Helping a teenager escape abusive finances
August 28, 2016 1:18 PM   Subscribe

Where can I find information and resources for a teenager trying to make first steps toward financial independence from controlling/unstable/abusive parents? Particularly parental identity theft prevention.

I’ve done financial management and credit counseling before, but not for minors. Are there any online resources or places to start specifically intended for teenagers with controlling, unstable, or abusive parents?

In addition to basic stuff like how to open a back account without parental knowledge, I'm also looking for advice on detecting/preventing parental identity theft.
posted by Ndwright to Work & Money (9 answers total) 7 users marked this as a favorite
 
Check with the three major credit reporting agencies to see if there has been credit established in the name of the minor. It seems likely that you could at least make it more difficult by placing a fraud alert, and I suspect that you could assist the teenager in placing a credit freeze on their files, which would make it very difficult for damage to occur.
posted by jgreco at 1:29 PM on August 28, 2016 [3 favorites]
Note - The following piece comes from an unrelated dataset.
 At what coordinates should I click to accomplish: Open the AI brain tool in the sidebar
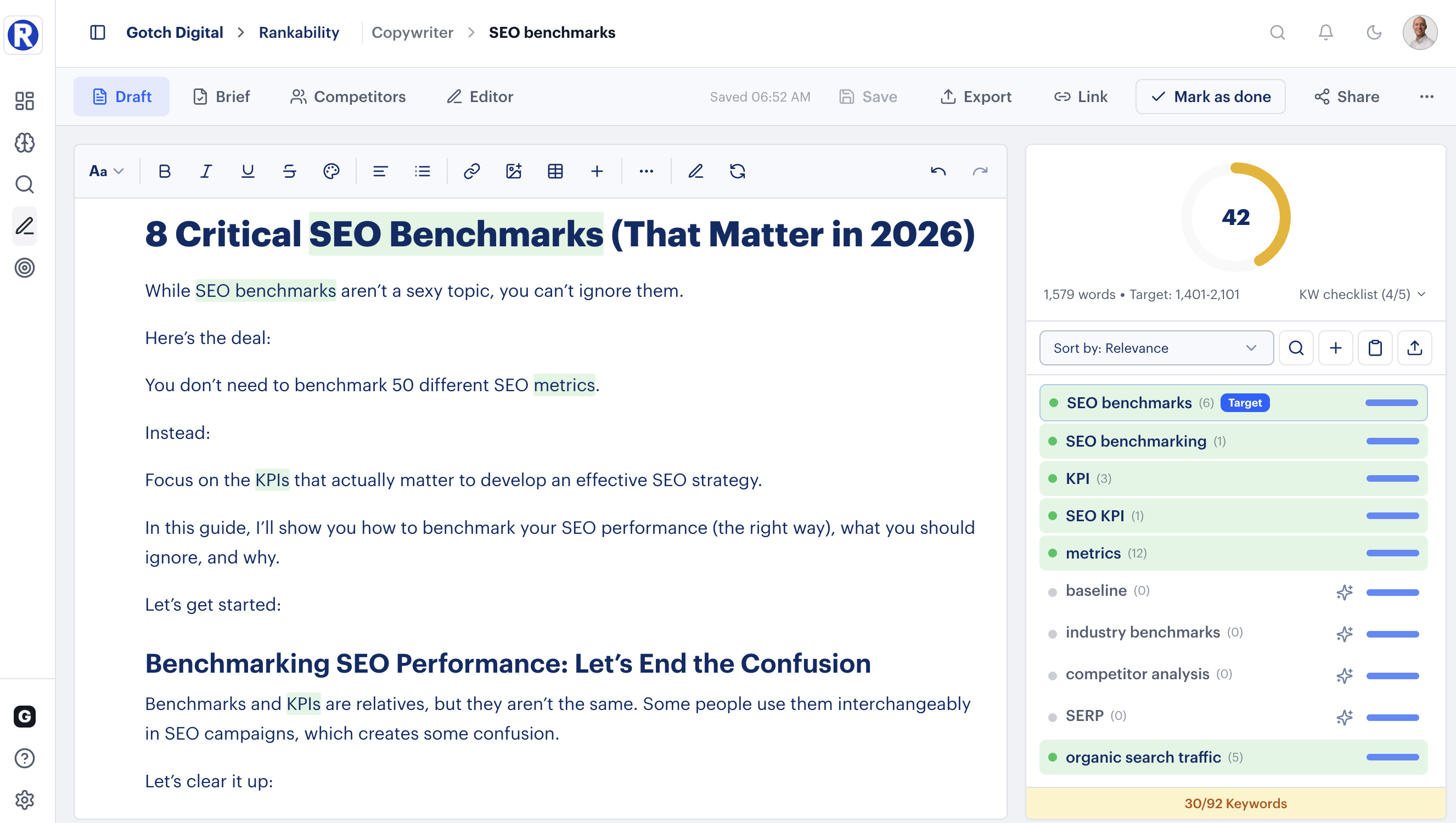coord(24,143)
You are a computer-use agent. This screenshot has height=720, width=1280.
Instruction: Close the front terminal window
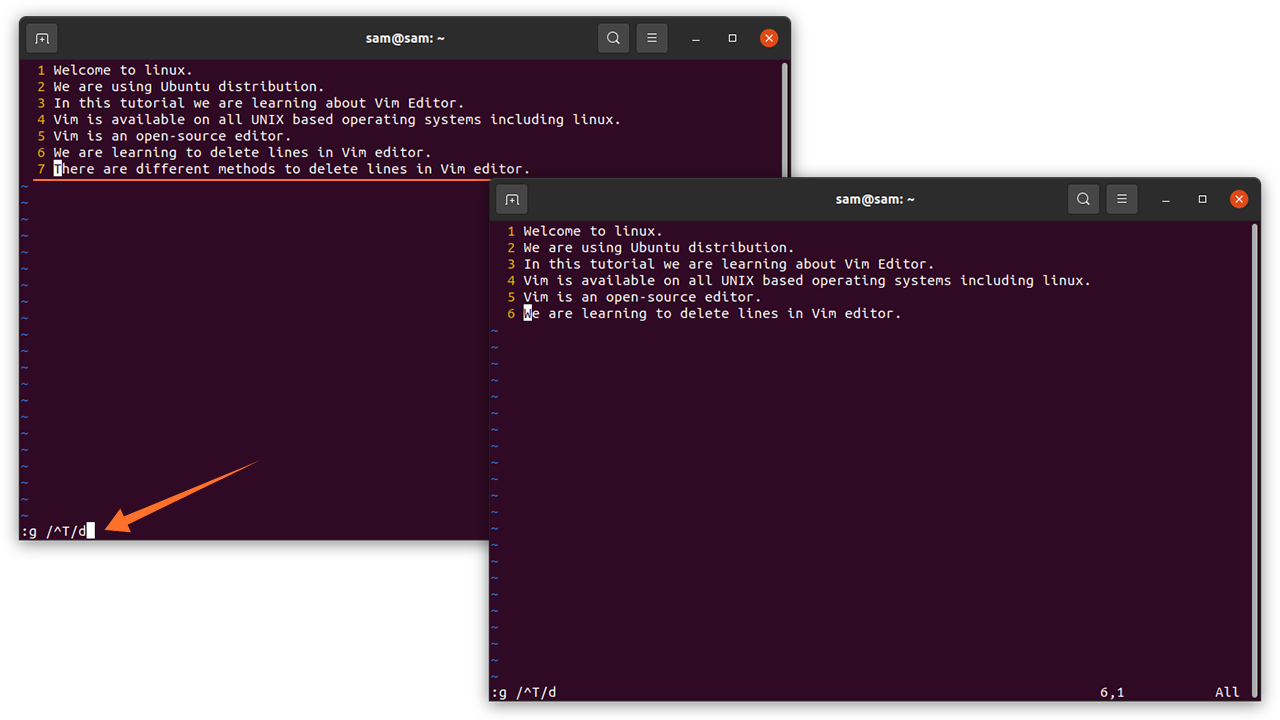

Preventing identity theft should be easy.

First call utility companies to make sure there are not utility bills past or present in his name, get his free credit report online to check for already open loans and other lines of credit.

If they are there, honestly the police should get involved. If that's not possible then your going to have to problem solve it, more likely in a different question.

But if not freeze his ability to create accounts/credit after he has established a checking or savings account of his own with enough money in it to protect from any fees or charges. A company like Lifelock will do it for a fee.
posted by AlexiaSky at 1:31 PM on August 28, 2016 [2 favorites]




Minors have limited rights in this regard. You might look into legal emancipation instead. Get emancipated as a teen states that one reason to seek emancipation is that your parents have stolen money from you. However, emancipation involves moving out and supporting yourself, a thing they may not be ready for.

If interested, you would need to look up state specific information. I believe in most states you need to be at least 16, but I think California will allow a 15 year old to petition for emancipation.

When I was a minor, I had to have a parent co sign to open a savings account. A quick google suggests this is still true.

But they apparently can get a prepaid card without a parent. I would pursue that and other grey area things that are relatively new and primarily aimed at poor people.

Legal minors cannot make contracts, so a regular cell phone may be unavailable without parental permission, thus giving the parent legal access to the account, but a prepaid phone may be do-able because there is no contract.
posted by Michele in California at 1:46 PM on August 28, 2016


Here are some resources and similar stories
posted by Sophont at 2:13 PM on August 28, 2016


I should have added to my original question: assume legal emancipation is not an option, and that said teen will have to finish high school before he/she can realistically leave the household.
posted by Ndwright at 2:17 PM on August 28, 2016


is a guardian ad litem possible for this situation? anyone here have the facts?
posted by j_curiouser at 3:04 PM on August 28, 2016


How to Prevent Child Identity Theft

https://www.usa.gov/identity-theft

I have done some research in this area. One of the big things you should check on is the child's social security number.

Ideally, the child should try to arrange a place to hide things like a prepaid card and learn to not drop verbal hints. Information security is a very big part of coping effectively with this kind of hostile environment.

If the child has a lot of friends or relatives they can "visit," routinely couch surfing to keep them away from the family home may be a kind of grey area of "I have not moved out, honest!" that will help limit their contact with the parents. Alternately, it may help to just be an incredibly busy teen who is involved in lots of stuff and has meetings all the time so they basically only go home to sleep.
posted by Michele in California at 3:08 PM on August 28, 2016 [7 favorites]


Should it turn out that their parents open a credit card in their name, it's very important that the teen never make payments on that debt as an adult and instead report it as fraudulent. My understanding is that disavowing such accounts is relatively straightforward as long as you stick to your guns but it's best done promptly and without doing anything that might be construed as "claiming" the debt.